The community on the path of the Bayou Bridge Pipeline construction is at the terminus of the same route on which the Dakota Access Pipeline carries its load of highly volatile fracked oil — from the Bakken Formation centered at the Mandan Hidatsa & Arikara Nation in North Dakota — across unceded 1851 Ft Laramie Treaty territory of the Oceti Sakowin near the Standing Rock Nation.

St. James lies in the heart of what is dubbed Cancer Alley because of the toxic materials handled at its cluster of chemical plants, refineries and oil export facilities.

Although state regulations require ETP to consider the impact its Bayou Bridge Pipeline will have on St.
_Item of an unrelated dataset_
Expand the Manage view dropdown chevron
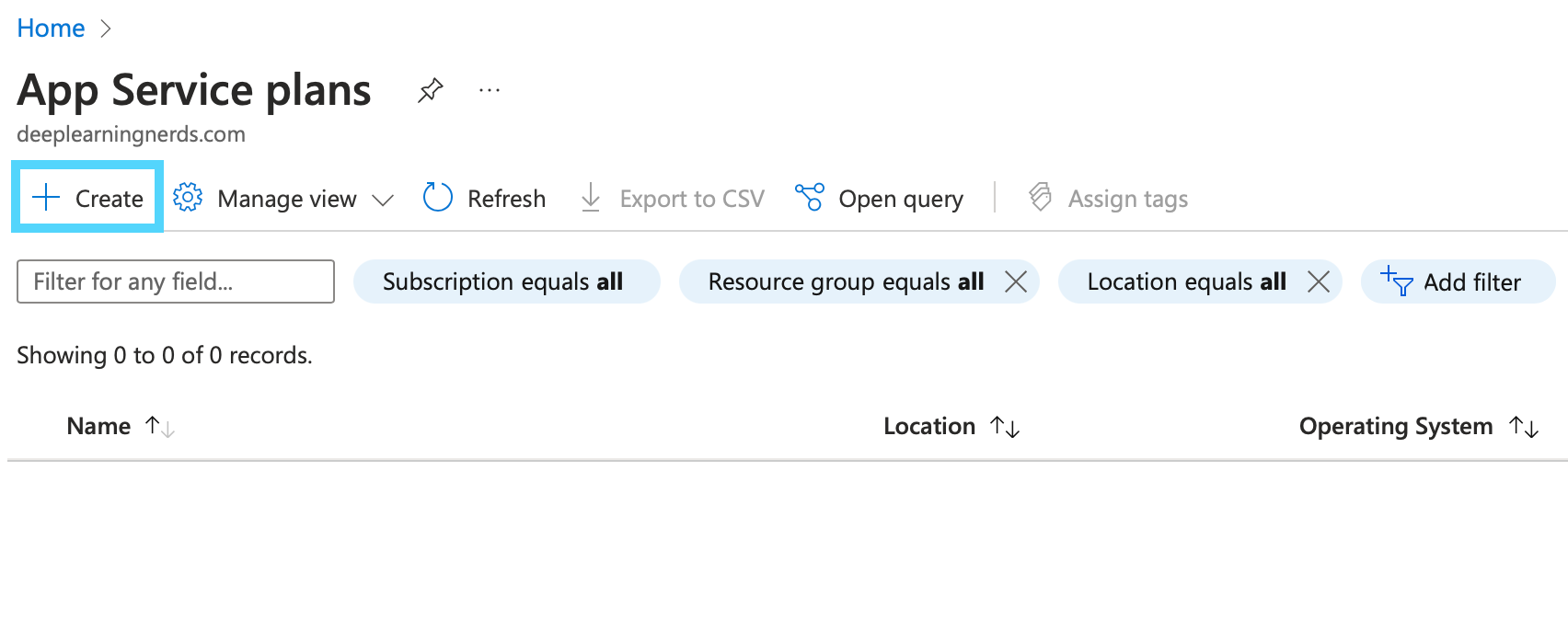The width and height of the screenshot is (1568, 620). [x=383, y=200]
James, the company failed to do so, further endangering the community, the opponents claim.

The investor meeting shutdown took place three days after Energy Transfer Partners security guards sank two boats filled with water protectors, an independent journalist, and a crew from “Klepper”.

The Viacom Media Network primetime weekly news series, featuring Jordan Klepper, which is set to launch in 2019, was filming construction of the Bayou Bridge Pipeline deep within the swamps of the Atchafalaya Basin when the incident occurred.
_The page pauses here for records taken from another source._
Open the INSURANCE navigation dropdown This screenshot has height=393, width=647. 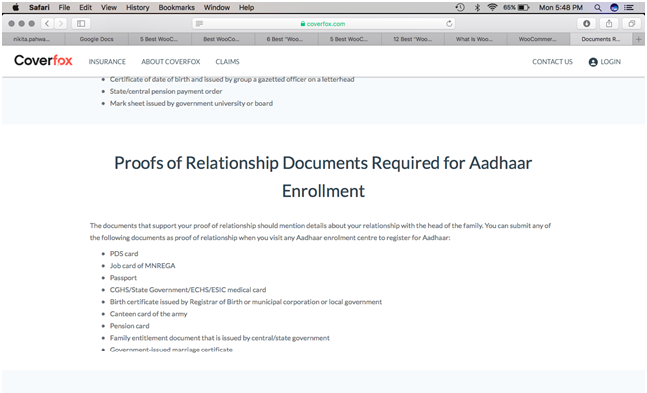(x=107, y=62)
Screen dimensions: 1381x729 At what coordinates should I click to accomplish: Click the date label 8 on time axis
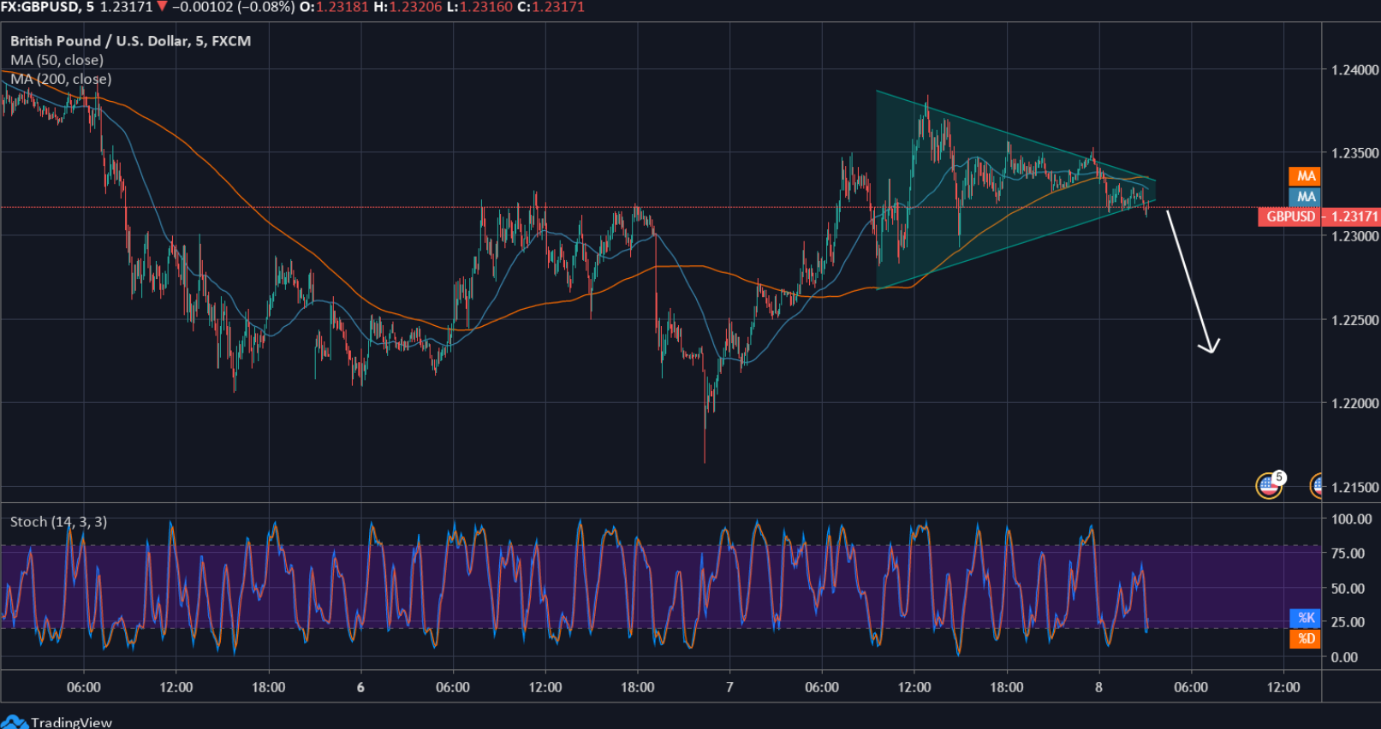pos(1098,687)
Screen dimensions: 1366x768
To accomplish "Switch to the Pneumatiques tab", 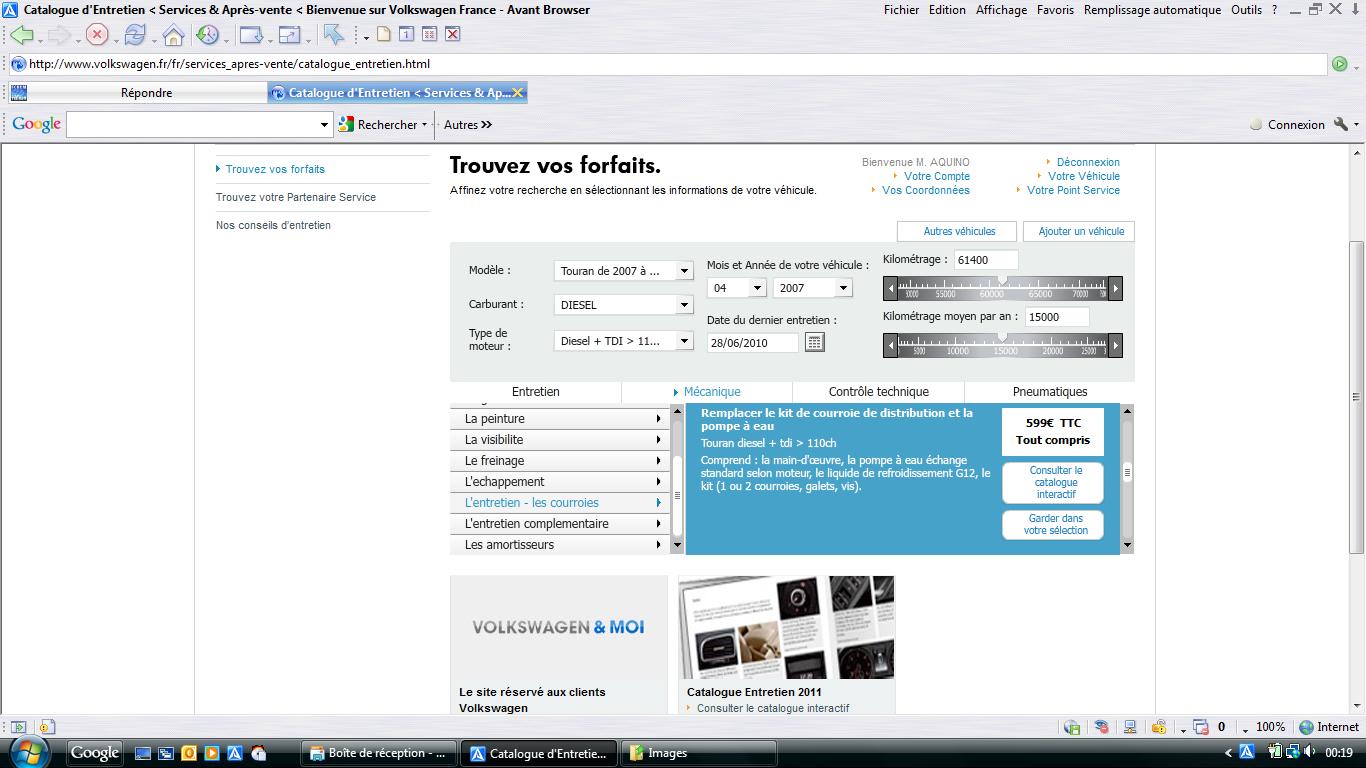I will [1049, 392].
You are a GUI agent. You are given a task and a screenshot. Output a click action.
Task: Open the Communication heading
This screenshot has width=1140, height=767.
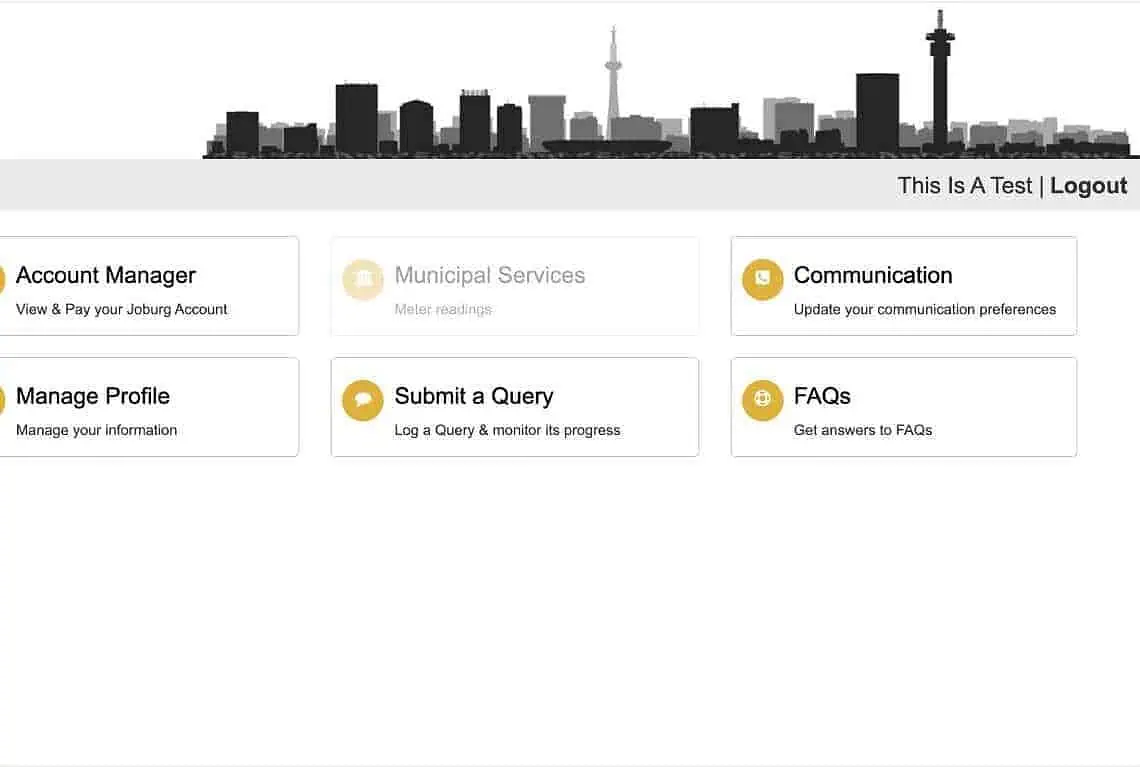click(x=873, y=275)
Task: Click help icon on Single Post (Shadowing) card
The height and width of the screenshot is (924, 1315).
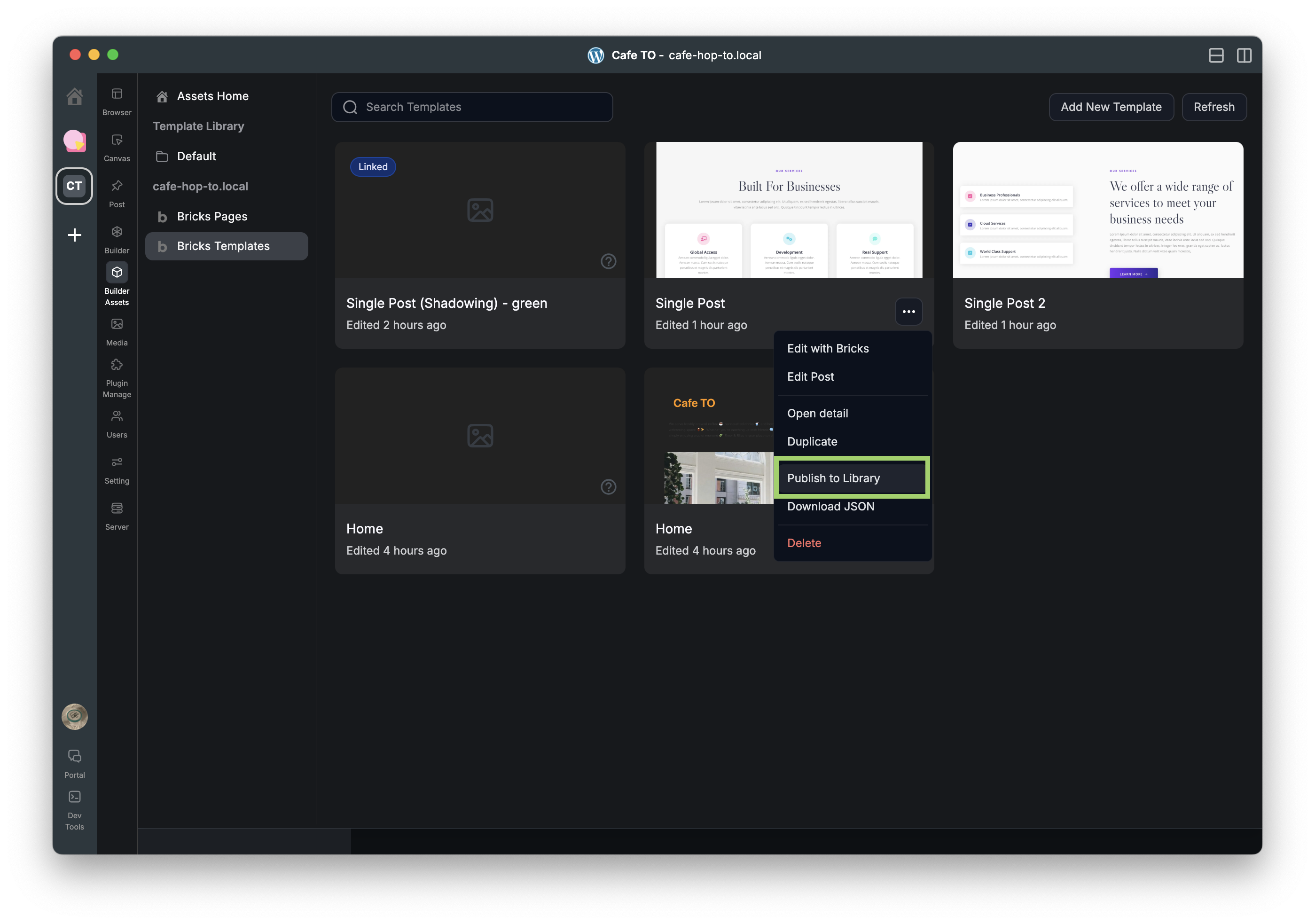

As the journalists were recording and maneuvering two small boats within the narrow bayou, a larger ETP security boat passed by, creating life-threatening wakes that sunk both within seconds, according to survivors.

“L’eau Est La Vie Camp’s all femme captains got the boats to the banks of the swamp as they were quickly submerging into the gator-filled swamp,” they said in a media release.

The Oct. 18 shareholder meeting was to vote approval on ETP’s restructuring and merger with Fortune 500 company Energy Transfer Equity.

The same day, Greenpeace updated earlier findings with a report entitled “Still Too Far: Energy Transfer Continues to Display Concerning Corporate Behavior.”

The watchdog report concludes that “Energy Transfer still goes too far in attempting to silence the free speech of its opponents, at the expense of human rights and the environment.”

As pipeline fighters stormed Warren’s gates on Oct. 19, Energy Transfer Equity announced it had been able to complete the merger with Energy Transfer Partners, despite the disruption of the shareholder meeting.

It stated in a media release that it will now trade publicly as Energy Transfer LP and Energy Transfer Partners will now be called Energy Transfer Operating LP.

“Energy Transfer is committed to operating its business in a manner that honors and respects all people and communities in which we do business,” it says in its corporate and social stakeholder responsibility statement.

Its toll-free contact number for Bayou Bridge Pipeline concerns and emergency matters is 800-753-5531.